Hyperpigmentation is a condition that can be hard to treat. It does not resolve quickly, and it is commonly associated with sun exposure.
Hyperpigmentation occurs when the skin goes through a series of stages to rid itself of added pigment. When this process takes longer than it should, hyperpigmentation results, the following are some causes: genetics, loss of blood supply in the area (ischemia), or inflammation (or an allergy).
Treatments include topical agents, chemical peels, laser therapy, and surgical excision. All these treatments have potential side effects, so patients should consult a physician before choosing which one best suits them. In addition, people who wish to prevent hyperpigmentation should take steps to reduce the risk of sun exposure, tanning booths, and specific cosmetic procedures.
Causes of Hyperpigmentation
Hyperpigmentation is caused by many factors, including genetics, sun exposure, inflammation, or an allergy. Hyperpigmentation presents uneven skin tone due to uneven deposits of melanin. The following expands upon the causes:
- Genetics - Hyperpigmentation is believed to have a genetic component in some patients. This may result from an abundance of melanocytes, which are skin cells that produce the pigment called melanin; the rate at which these cells work and how much they produce determines skin color and tanning capacity.
- Loss of Blood Supply - Ischemia, also known as hypoxia, may be caused by the accumulation of excessive amounts of fluid in certain tissues, or it may result from poor blood circulation. Both conditions have been linked to hyperpigmentation over time because they cause a decrease in oxygen and nutrient flow to cells within the skin. Ischemia can occur following trauma, such as severe bruising due to an injury. However, it can also happen without obvious cause.
- Chemical Exposure - some chemicals are used for the treatment of hyperpigmentation. However, not all are safe for everyone, especially pregnant women. Excessive amounts of exposure to certain chemicals can cause tissue damage and chemical burns.
- Allergies - even if you are not allergic to a particular substance, your body may produce an immune system response. Allergic reactions within the skin can cause inflammation which in turn causes hyperpigmentation over time.
- Certain Medications - Some medications have been linked to hyperpigmentation, including birth control pills. Birth control pills regulate periods and prevent pregnancy. Both of these drugs may be prescribed for other reasons, depending on a person's condition. However, long-term use or high doses may cause side effects that include hyperpigmentation.

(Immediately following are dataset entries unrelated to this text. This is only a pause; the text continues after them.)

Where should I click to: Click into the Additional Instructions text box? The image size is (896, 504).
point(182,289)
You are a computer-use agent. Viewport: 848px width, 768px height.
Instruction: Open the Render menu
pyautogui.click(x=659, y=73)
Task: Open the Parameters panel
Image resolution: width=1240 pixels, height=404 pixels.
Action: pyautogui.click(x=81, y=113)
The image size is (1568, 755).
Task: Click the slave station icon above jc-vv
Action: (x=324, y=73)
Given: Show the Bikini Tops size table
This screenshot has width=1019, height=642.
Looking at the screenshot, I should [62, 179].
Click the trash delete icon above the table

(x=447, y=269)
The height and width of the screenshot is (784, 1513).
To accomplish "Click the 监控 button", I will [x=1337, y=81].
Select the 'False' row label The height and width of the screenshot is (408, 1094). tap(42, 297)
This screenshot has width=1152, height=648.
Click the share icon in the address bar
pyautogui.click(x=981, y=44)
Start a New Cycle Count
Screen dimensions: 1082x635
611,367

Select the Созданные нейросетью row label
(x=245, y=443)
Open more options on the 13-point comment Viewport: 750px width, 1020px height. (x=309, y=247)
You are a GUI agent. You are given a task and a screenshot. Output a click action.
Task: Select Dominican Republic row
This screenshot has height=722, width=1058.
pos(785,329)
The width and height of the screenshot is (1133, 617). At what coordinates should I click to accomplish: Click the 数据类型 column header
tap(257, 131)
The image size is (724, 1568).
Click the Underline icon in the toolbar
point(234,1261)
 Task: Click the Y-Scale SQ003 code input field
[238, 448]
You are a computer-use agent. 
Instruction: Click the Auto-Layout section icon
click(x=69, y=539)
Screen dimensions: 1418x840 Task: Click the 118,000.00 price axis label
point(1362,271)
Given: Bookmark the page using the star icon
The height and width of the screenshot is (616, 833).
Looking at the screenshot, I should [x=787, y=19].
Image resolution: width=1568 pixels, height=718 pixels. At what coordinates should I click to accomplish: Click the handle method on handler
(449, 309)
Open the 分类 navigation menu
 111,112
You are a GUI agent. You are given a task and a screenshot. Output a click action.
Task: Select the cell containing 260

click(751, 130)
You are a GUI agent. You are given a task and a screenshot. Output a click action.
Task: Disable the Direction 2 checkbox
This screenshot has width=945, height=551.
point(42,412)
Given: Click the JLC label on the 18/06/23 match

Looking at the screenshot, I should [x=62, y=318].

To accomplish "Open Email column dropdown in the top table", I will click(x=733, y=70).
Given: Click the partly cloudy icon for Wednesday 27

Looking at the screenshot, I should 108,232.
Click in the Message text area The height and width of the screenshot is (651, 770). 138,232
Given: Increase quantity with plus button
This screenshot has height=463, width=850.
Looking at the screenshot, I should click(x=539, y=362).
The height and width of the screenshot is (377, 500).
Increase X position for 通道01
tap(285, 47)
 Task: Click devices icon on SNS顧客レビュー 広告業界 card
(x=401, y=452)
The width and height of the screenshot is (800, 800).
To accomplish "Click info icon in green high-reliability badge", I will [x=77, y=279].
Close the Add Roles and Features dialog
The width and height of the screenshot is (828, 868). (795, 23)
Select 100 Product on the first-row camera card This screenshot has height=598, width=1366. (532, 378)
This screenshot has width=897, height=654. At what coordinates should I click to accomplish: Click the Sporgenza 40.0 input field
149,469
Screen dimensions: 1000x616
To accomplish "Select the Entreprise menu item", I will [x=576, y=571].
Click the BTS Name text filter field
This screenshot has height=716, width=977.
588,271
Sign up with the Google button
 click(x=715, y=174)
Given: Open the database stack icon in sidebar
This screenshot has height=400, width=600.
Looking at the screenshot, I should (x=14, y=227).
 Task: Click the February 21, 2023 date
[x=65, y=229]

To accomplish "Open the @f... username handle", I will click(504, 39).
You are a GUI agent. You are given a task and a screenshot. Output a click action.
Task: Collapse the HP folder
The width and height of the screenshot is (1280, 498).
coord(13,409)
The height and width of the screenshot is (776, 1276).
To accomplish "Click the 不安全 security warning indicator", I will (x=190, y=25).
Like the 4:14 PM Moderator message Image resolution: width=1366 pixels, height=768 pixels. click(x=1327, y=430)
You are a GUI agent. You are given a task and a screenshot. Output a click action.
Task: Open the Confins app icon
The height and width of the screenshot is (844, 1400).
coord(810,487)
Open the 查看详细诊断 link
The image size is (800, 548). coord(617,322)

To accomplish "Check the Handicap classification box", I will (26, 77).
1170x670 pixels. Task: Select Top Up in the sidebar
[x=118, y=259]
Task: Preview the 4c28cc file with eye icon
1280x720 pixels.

Hyperpigmentation resolves slowly and can be hard to treat. However, the following are some treatments:
- Topical Agents - Topical agents applied to the affected area may help reduce hyperpigmentation. These products can have side effects, including skin rashes, itching, and irritation. In addition, some people may not tolerate some topical medications over the long term, but they do work quite well when taken as directed by a physician.
- Chemical Peels - Chemical peels remove a layer of skin from the affected area so that new cells can grow back with even levels of pigmentation. A series of five peels usually works best for treating hyperpigmentation.
- Laser Therapy - Some laser treatments are also used to treat hyperpigmentation. Since this technique involves exposure of the affected area to high-intensity light, it is usually only recommended for people with dark complexions since other skin colors may not absorb enough light to be effective.
- Surgical excision - surgery involves removing a portion of the skin affected by hyperpigmentation and has been known to work in extreme cases. However, surgery should always be performed by a qualified professional, especially when treating facial areas, because the removal process can lead to scarring that affects appearance. Another option for those wishing to avoid surgery entirely is laser therapy which works well on smaller areas with minimal side effects.
Some simple lifestyle changes may help prevent hyperpigmentation. First, do not use tanning beds. Tanning beds expose the skin to excessive UV radiation, leading to pigment irregularities and damaged cells that are vital to a healthy appearance. The most effective way to avoid the negative effects of tanning bed exposure is to stay out of them altogether.
Use sunscreen at all times when outside to protect your skin from too much sun exposure. Sunscreen lotions and creams should be applied 15 minutes before venturing outside on sunny days wearing or reapplied every two hours for best results. Pay particular attention to certain areas such as the face, ears, lips, and back of hands since they are more likely to burn in the sun.